WRITTEN INSTRUCTION: List every tag assigned to the post on buff guy sexualization below.

TEXT SECTION:
++++++++

Line by Line

On Buff Guy Sexualization

posted May 12, 2018

Tags: gender and sexuality, morals and ethics, sexualization, social justice




Lots of people attempt to refute, or at least deflect, criticism of hypersexualized female characters by pointing to all the equally exaggeratedly buff men. Feminists often respond by pointing out that these exaggerated male bodies are power fantasies for men, whereas the implausibly voluptuous female characters are sexual fantasies for… well, also for men.

Actually, let me address that bit briefly: A big part of the problem is the asymmetry of how the hypersexualized women aren't for the (dubious) benefit of the female audience in the same way that the hypermuscular men are for the male audience.

There's merit to the idea that both forms of objectification are primarily for men, but there's also merit to the idea that these exaggerated, unattainable male bodies are hurtful to the men they ostensibly benefit. This is an important issue with a lot to unpack, from the historical prevalence of misogyny over misandry, to the double-edged nature of sexism, to the various meanings of the phrase “male gaze.” I don't want to dismiss all this as unimportant, by any means, but it's also not the part I want to focus on in this post.

Rather, my focus is the rejection of the argument on the basis that the objectified female characters are a sexual fantasy while the objectified male characters are a power fantasy.

++++++++

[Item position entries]

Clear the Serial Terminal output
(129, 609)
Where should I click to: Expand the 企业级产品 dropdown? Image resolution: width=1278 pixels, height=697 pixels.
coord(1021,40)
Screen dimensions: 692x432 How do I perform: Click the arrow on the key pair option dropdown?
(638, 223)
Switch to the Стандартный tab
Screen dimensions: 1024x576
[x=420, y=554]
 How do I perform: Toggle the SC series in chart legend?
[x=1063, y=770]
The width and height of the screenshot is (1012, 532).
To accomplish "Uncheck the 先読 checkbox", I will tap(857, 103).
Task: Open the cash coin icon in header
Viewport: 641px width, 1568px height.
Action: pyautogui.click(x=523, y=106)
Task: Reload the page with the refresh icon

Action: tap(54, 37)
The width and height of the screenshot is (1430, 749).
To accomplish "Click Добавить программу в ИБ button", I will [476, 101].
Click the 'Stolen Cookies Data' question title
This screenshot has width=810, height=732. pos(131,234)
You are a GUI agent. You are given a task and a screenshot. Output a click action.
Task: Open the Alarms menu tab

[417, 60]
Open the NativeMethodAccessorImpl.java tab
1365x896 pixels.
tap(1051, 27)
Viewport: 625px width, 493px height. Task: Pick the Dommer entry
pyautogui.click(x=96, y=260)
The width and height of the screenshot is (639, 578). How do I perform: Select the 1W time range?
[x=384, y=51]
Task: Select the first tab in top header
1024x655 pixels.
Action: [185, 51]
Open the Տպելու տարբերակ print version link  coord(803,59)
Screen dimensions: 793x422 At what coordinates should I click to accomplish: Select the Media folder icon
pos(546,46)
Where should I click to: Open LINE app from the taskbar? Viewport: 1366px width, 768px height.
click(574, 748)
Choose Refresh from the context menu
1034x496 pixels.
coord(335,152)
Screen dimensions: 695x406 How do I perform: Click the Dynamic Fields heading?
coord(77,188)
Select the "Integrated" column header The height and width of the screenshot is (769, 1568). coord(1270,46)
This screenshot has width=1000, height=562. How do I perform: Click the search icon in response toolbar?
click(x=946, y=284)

++++++++

THE ANSWER: gender and sexuality, morals and ethics, sexualization, social justice